Modelling strategies for assessing and increasing the effectiveness of new phenotyping techniques in plant breeding

Eeuwijk, Fred A. van; Bustos-Korts, Daniela; Millet, Emilie J.; Boer, Martin P.; Kruijer, Willem; Thompson, Addie; Malosetti, Marcos; Iwata, Hiroyoshi; Quiroz, Roberto; Kuppe, Christian; Muller, Onno; Blazakis, Konstantinos N.; Yu, Kang; Tardieu, Francois; Chapman, Scott C.
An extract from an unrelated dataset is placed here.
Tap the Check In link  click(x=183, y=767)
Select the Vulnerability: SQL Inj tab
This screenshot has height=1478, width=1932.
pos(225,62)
New types of phenotyping tools generate large amounts of data on many aspects of plant physiology and morphology with high spatial and temporal resolution. These new phenotyping data are potentially useful to improve understanding and prediction of complex traits, like yield, that are characterized by strong environmental context dependencies, i.e., genotype by environment interactions. For an evaluation of the utility of new phenotyping information, we will look at how this information can be incorporated in different classes of genotype-to-phenotype (G2P) models. G2P models predict phenotypic traits as functions of genotypic and environmental inputs. In the last decade, access to high-density single nucleotide polymorphism markers (SNPs) and sequence information has boosted the development of a class of G2P models called genomic prediction models that predict phenotypes from genome wide marker profiles. The challenge now is to build G2P models that incorporate simultaneously extensive genomic information alongside with new phenotypic information. Beyond the modification of existing G2P models, new G2P paradigms are required. We present candidate G2P models for the integration of genomic and new phenotyping information and illustrate their use in examples. Special attention will be given to the modelling of genotype by environment interactions. The G2P models provide a framework for model based phenotyping and the evaluation of the utility of phenotyping information in the context of breeding programs.